ULYSSES allows detecting the full spectrum of structural variants (SV) from a paired-sequence next generation sequencing library, including deletions (DEL), segmental duplications (DUP), inversions (INV), insertion (INS), reciprocal translocations (RT) and non-reciprocal translocations (NRT).

ULYSSES takes as input files a library of aligned read-pairs (RP) in SAM/BAM format. It is composed of 2 main parts (part1: library parsing and part 2: SV detection)

Download

You can download Ulysses code here or directly at the command line:

wget https://github.com/gillet/ulysses/archive/ulysses-v1.0.zip

Dependencies

Please see the official installation instructions for your running system, following the links given below. Detailed instructions for R and required R packages are given at the end of the manual.

R: http://www.R-project.org/

R packages:

Iranges and qvalue packages from BioConductor http://www.bioconductor.org/

See http://www.bioconductor.org/install/index.html#install-bioconductor-packages

Two additionnal python extentions are required: “pysam”: https://github.com/pysam-developers/pysam

and "NumPy": http://www.numpy.org/

Installation

Ulysse is written in Python 2.7 and in R version 2.14. It has been tested only on Linux computers with Ubuntu.

A directory "ulysses-master" containing Ulysses scripts will be created.

unzip ulysses-v1.0.zip

The input data FILE

ULYSSES takes as input a library of Paired-Sequences mapped onto a reference genome as input. The format is BAM/SAM. The (BAM/SAM) file must contain a header section and be sorted by read coordinates.

The parameter FILE

A parameter file is required to launch the program. A default file (ulysses_params) is proposed. Users can set some parameter values by modifying them in the file or with the command line options.

parameter	type	default value	description and notes
in	string	none	Name of the input BAM/SAM file
mapq	integer	20	Minimal mapping read quality score. The 2 reads of a RP must have mapping quality score > mapq to be considered
out	string	in+"_Ulysses"	Prefix of the detection output files. (the name of the files are completed by the types of detected SV (results by SV unit or by RP unit)
stats	string	in+"_stats.txt"	Created by ULYSSES. Contains informations required for launching the detection and setting the detection parameters (see table description of the file)
range	string	all	Indicates the chromosomes on which the detection must be performed. Default value "all" for detection on all chromsomes. To specify the desired chromosomes, indicate their ID. use a dash to define a continuous series (1-5 for chromosomes 1 2 3 and 4) and a coma to separate chromosomes or series. (A,D,E,G-H). There is no need to specify the inter-chromosomal pairs because they are all considered for detection.
Nsv	integer	10000	Maximum number of detected SV
fdr	real	0.01	Upper threshold for statistical significance of a given SV candidate
n	integer	6	Multiplicative factor for MAD, used to define detection parameters d_n and ISC_n
annotation	string	N/A	(optional) GFF annotation file. Improve the distinction between reciprocal translocations and inversions.

USAGE

Parsing of the library in BAM/SAM format

Before performing the detection of the structural variants (SV), ULYSSES reads and parses the original BAM/SAM file to estimate statistics on the library (mean, mad, stdev of RP insert sizes) and to select the discordant RP potentially describing an SV. It then creates a temporary BAM files for each chromosome, containing selected discordant RP for intra-chromosomal SV candidates and a BAM file containing selected discordant RP for inter-chromosomal SV.

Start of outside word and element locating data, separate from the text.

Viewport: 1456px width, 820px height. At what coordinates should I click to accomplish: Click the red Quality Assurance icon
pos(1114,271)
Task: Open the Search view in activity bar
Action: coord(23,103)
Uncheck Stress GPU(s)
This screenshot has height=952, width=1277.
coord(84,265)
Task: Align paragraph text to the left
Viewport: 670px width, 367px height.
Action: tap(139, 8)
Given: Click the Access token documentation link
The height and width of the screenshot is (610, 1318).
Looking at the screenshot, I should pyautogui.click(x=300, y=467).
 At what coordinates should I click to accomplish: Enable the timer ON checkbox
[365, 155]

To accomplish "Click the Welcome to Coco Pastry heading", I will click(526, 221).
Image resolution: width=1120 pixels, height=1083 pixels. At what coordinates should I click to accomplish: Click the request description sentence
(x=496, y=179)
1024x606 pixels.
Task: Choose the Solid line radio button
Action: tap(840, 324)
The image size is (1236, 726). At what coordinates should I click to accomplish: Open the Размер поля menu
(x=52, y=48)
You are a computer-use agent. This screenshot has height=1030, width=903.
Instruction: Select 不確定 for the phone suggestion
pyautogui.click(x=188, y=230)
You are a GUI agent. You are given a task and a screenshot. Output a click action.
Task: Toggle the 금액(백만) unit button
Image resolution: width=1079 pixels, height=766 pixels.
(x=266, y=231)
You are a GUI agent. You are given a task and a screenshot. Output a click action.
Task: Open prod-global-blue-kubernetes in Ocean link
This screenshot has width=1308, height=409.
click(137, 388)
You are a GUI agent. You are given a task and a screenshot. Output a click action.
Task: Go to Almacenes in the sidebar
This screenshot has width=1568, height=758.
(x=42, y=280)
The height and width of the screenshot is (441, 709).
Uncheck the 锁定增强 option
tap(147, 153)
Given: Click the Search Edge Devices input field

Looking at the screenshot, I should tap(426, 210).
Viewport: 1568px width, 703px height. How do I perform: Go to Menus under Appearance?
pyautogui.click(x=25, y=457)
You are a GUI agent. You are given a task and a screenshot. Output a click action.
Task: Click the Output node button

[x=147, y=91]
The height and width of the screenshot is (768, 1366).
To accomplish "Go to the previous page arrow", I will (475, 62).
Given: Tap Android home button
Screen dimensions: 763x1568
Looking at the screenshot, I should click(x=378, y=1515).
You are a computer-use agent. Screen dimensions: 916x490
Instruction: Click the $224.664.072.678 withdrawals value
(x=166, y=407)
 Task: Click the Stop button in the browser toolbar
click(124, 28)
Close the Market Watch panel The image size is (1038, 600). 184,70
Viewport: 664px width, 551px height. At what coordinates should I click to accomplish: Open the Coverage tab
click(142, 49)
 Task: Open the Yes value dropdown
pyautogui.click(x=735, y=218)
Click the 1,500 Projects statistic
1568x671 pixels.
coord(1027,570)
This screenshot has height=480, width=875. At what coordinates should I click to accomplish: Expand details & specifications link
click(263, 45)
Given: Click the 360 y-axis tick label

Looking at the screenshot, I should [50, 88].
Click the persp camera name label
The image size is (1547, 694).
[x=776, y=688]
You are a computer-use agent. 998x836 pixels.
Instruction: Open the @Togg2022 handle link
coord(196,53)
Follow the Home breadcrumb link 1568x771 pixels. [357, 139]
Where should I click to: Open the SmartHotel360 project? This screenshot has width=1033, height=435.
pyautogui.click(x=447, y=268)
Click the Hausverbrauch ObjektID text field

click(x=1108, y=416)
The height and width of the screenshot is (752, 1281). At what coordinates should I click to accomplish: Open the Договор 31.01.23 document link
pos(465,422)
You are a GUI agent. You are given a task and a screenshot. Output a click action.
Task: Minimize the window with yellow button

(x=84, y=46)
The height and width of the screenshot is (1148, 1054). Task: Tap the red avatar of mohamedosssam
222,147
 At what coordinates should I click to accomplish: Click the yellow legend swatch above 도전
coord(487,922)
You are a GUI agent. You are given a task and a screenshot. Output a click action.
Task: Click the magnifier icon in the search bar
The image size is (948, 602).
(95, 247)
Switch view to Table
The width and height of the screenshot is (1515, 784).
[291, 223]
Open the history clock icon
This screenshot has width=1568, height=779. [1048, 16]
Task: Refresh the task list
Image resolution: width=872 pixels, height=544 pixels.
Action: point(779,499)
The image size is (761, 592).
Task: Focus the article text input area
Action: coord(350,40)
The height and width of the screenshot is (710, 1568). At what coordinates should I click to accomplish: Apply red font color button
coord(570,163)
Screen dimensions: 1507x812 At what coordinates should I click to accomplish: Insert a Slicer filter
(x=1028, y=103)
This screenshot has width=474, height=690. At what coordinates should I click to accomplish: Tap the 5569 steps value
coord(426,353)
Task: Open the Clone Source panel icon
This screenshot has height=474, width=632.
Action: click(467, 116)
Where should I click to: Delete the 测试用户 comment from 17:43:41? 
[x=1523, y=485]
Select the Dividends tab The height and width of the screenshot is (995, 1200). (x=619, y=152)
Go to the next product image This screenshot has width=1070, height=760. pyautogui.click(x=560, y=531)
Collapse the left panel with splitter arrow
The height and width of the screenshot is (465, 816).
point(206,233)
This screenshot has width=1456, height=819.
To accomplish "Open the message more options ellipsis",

To launch this step, run the ReadBAM program:

[PATH]/ReadBAM.py bamfile_name

replace [PATH] by the address of the directory ULYSSES.v1.0. To run the program within

the directory ULYSSES.v1.0, the command line becomes:

./ReadBAM.py bamfile_name

Optional arguments for ReadBAM

option	type	default value	description and notes
p	string	ulysses_params	Name of the parameter file. If the file does not exist, create the file with default parameters.
mapq	integer	20	Minimal mapping read quality score. The 2 reads of a RP must have mapping quality score > mapq to be considered
n	integer	6	Multiplicative factor for MAD, used to define detection parameters d_n and ISC_n
out	string	in+"_ulysses"	Prefix of the detection output files. (the name of the files are completed by the types of detected SV (results by SV unit or by RP unit)
stats	string	in+"_stats.txts"	Created by ULYSSES. Contains informations required for launching the detection and setting the detection parameters (see table description of the file)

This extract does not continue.